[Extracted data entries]
* * * * *

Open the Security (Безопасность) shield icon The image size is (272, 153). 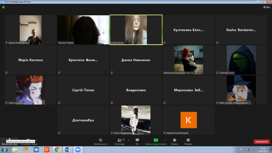(101, 142)
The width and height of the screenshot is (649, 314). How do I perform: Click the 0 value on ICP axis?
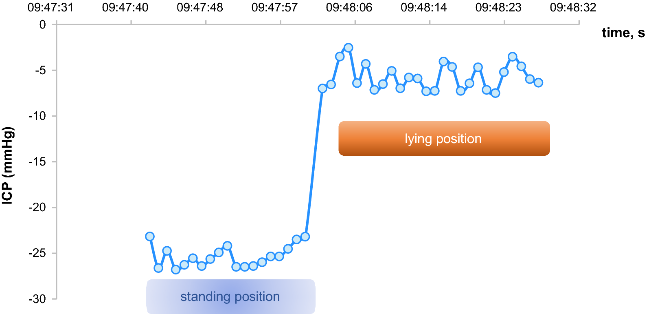[42, 25]
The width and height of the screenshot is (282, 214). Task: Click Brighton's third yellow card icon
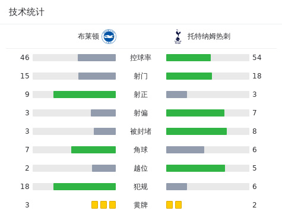112,204
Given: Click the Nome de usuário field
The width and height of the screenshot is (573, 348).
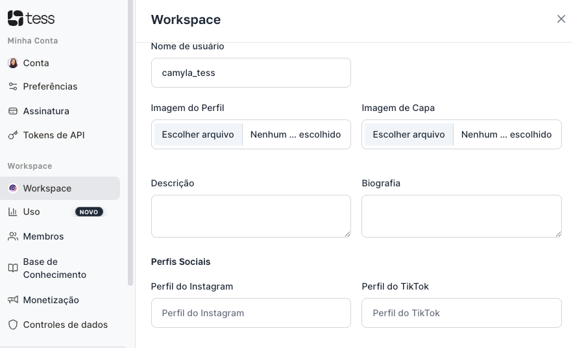Looking at the screenshot, I should (250, 73).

* * * * *

| EXERCISE DIRECTIONS |
Set down word for word every line from the one containing "The width and height of the screenshot is (649, 314)." through the last line of the records above, both ends included. Leave out the pictures.

| SOLUTION |
The width and height of the screenshot is (649, 314). How do I perform: Click the 0 value on ICP axis?
[42, 25]
The width and height of the screenshot is (282, 214). Task: Click Brighton's third yellow card icon
112,204
Given: Click the Nome de usuário field
The width and height of the screenshot is (573, 348).
Looking at the screenshot, I should (250, 73).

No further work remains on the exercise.